Entertainment & the Arts: Friday, June 09, 2006
“JPod” by Douglas Coupland
By Mark Lindquist
Special to The Seattle Times
“I think people in the year 2020 are going to be nostalgic for the sensation of cluelessness.”
“I’ve come to the conclusion that documents are thirty-four percent more boring when presented in the Courier font.”
“If you’re an incredibly famous rich person who does more in one day than I do in a month, does your perception of time’s passing go slower or faster than it does for me?”
Douglas Coupland’s latest book, “JPod,” is billed as a novel, and it does resemble a novel in some ways — words, characters, dramatic incidents — but it is more precise to say this is a collection of random thoughts and observations, ironic dialogue, word games and number puzzles.
Coupland has returned to the geeky techie culture he explored in his 1995 success “Microserfs,” but with even less of a story line and less emotional engagement. Given the book’s form, it seems pointless to relate the plot. Suffice it to say that the narrator Ethan Jarlewski and five co-workers at a Vancouver, B.C., video-game-design company are subverting the game they are charged with creating.
Ethan describes his colleagues in “Living Cartoon Profiles.” None of the characters are fully fleshed out, and this appears to be intentional. As one of them says, “You feel chilled because you have no character. You’re a depressing assemblage of pop-culture influences and cancelled emotions, driven by the sputtering engine of only the most banal form of capitalism. You spend your life feeling as if you’re perpetually obsolete — whether it’s labour market obsolescence or cultural unhipness.”

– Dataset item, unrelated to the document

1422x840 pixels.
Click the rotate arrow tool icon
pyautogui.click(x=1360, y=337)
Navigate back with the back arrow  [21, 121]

Except in instances such as these when Coupland speechifies through his characters, or when he is portraying someone over 30, his dialogue is pitch-perfect. He knows his main subjects. In his 40s and well-established, Coupland still best understands twentysomethings drifting in oceans of information. However, he remains detached from their issues and, as a result, so does the reader.
There are many moments of brilliance in these pages, such as Coupland’s analysis of “micro-autism” in both the general population and the computer industry. There are also some missteps, such as when he takes a tip from the postmodern how-to book and casts Douglas Coupland in a major supporting role.
” ‘Oh, God,’ ” the book begins, warning us, ” ‘I feel like a refugee from a Douglas Coupland novel.’ ”
Though fans of “Microserfs” and “Generation X” should enjoy Coupland’s latest musings and mischief, he will not win many converts with this one.